Riley Stockard

Riley Stockard
2022 Summer Fellow
Graduate Student @ UC Berkeley

I’m not sure what drives people towards the type of science questions they like, but for me it seemed to be a latent interest since I was very young. I recently discovered an elementary school essay that foreshadowed my New Science project and PhD thesis work today. In that essay, titled Planet Earth and the Ecosystem, I gushed that “the balance of the Earth is near perfect. Almost nothing tips the scale by even a fraction of an inch…There would be no grass if the rabbits didn’t get eaten. The amazing thing is there are enough of one animal to keep the grass cut short, and enough predators to keep the grass growing [so rabbits don’t go extinct].”

As a New Science fellow, I finally got to indulge in my interest in ecology and homeostasis over a decade later. Like how foxes and rabbits depend on each other to balance their populations, many resilient and powerful systems on Earth, like the nitrogen cycle or our gut microbiome, are driven by multi-species relationships. As a synthetic biologist, I am interested in how we can control this balance. For my project, I investigated how E. coli can be engineered to infiltrate and “reprogram” nearby microbes with horizontal gene transfer to control the overall behavior of the consortium. This project has applications in fighting disease-causing biofilms through a Trojan Horse strategy. In an opinion piece I authored as part of the fellowship, I also explored how horizontal gene transfer can protect microbial species from runaway mutants that would otherwise extinguish the entire population – similar to the balance of the foxes and rabbits.

Though I only had a summer for preliminary experiments, I tested promising experimental chassis and genetic parts to establish the plausibility of this approach.
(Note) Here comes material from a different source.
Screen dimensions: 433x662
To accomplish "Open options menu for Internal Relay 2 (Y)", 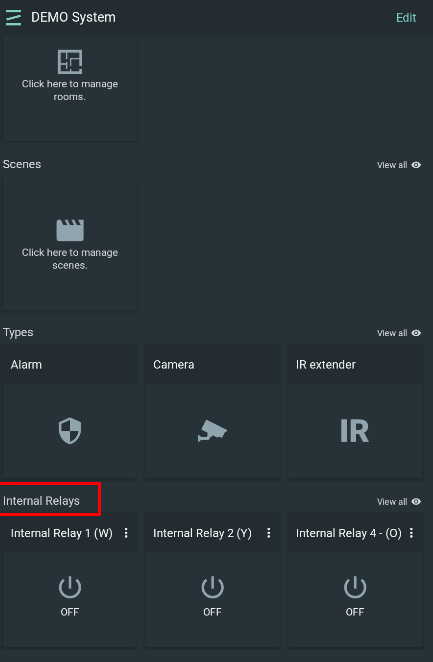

Most importantly, I was finally able to dig deeply into my fascination with multicellular systems and battle-test my most exciting ideas. The best of these ideas were challenged, transformed, and explored again and again in my future PhD thesis work.

As a PhD student in Wendell Lim’s lab at UCSF, I now work on mammalian cells, but still think about the “ecology” of cellular interdependence in tissues. My goal is to engineer multicellular circuits that achieve complex behaviors, such as multi-gate logic or homeostatic control, and which is modulated by their spatial organization. This core question of how spatial organization of multicellular systems affects the overall function was initially defined as a New Science fellow.

I am extremely grateful for the opportunity by New Science to dive into the scientific questions that have been burning since I was apparently 12 years old. The support and radical freedom from New Science to run my own research goals and lab space was critical for developing my personal scientific voice. New Science was an incredible, unique opportunity, and I will be remembering this experience as a trajectory-defining moment in my career.